_TASK ITEM_
Output, exactly and with no pictures, the line that contains "You are a computer-use agent." and every line that comes after it in the data below, the last one included.

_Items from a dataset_
####################

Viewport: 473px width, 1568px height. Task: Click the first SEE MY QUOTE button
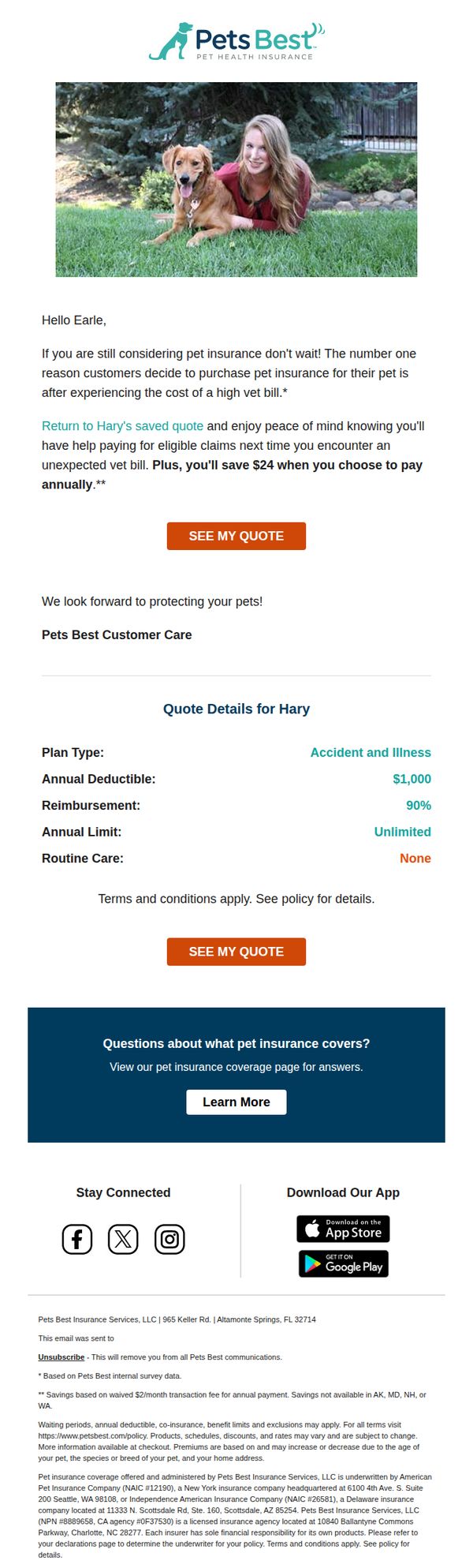(x=236, y=536)
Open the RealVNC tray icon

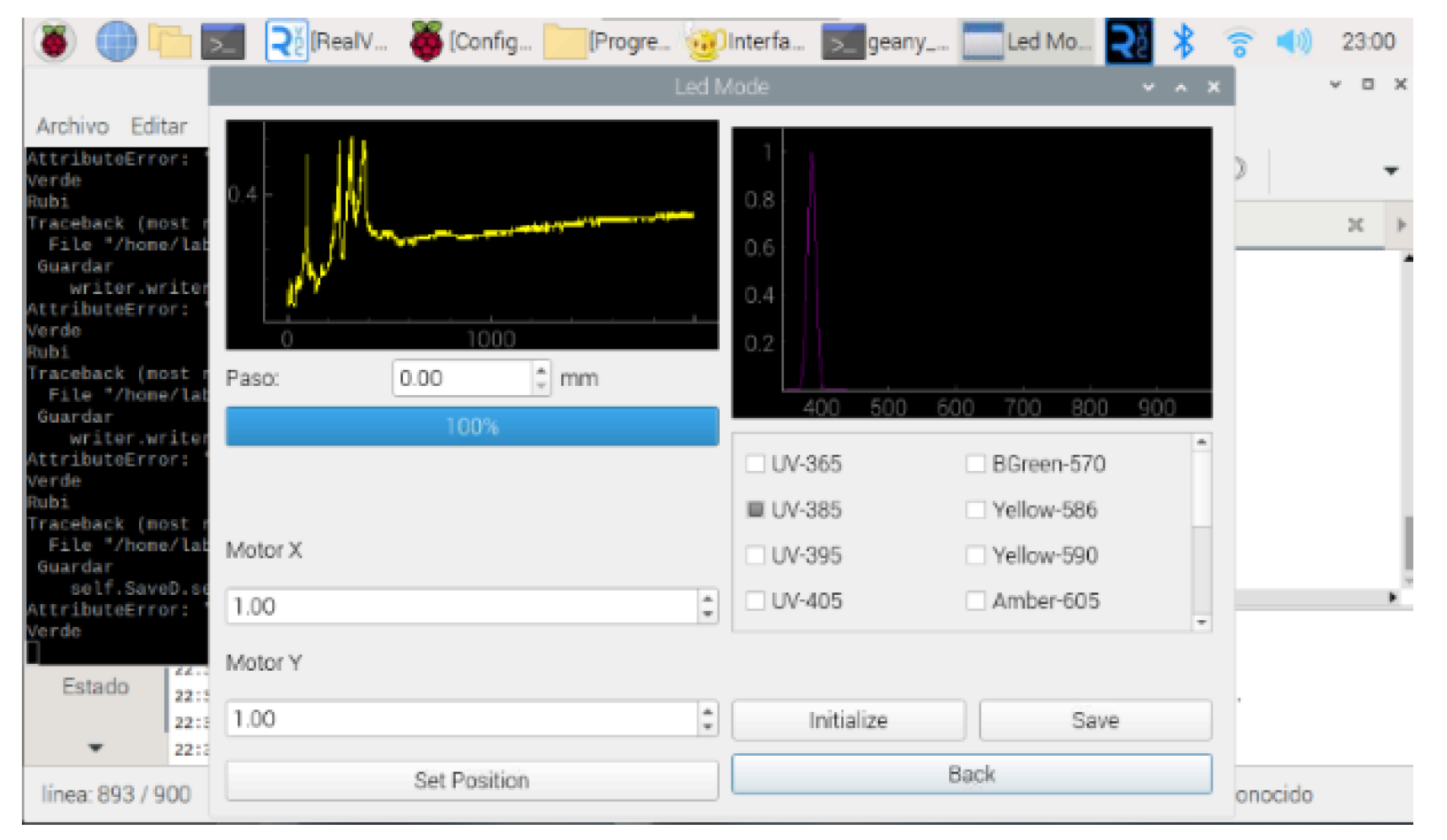pyautogui.click(x=1128, y=41)
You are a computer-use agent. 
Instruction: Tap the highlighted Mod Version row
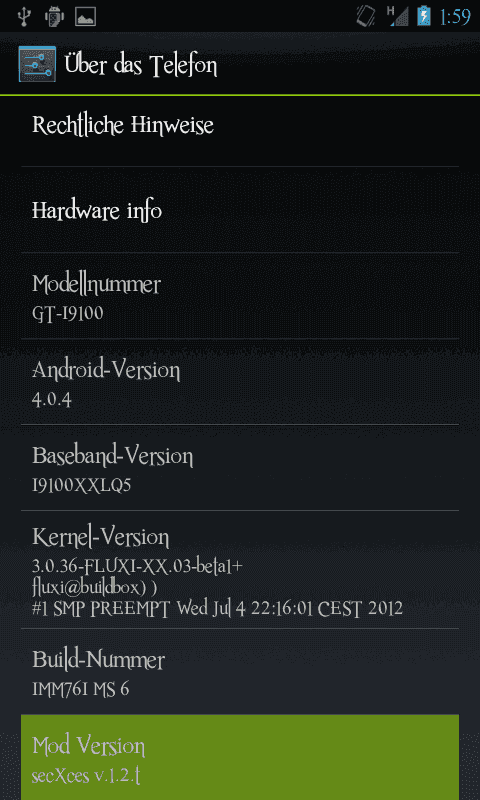pos(240,757)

####################

_ANSWER TO THIS EXERCISE_
You are a computer-use agent. 
Instruction: Tap the highlighted Mod Version row
pos(240,757)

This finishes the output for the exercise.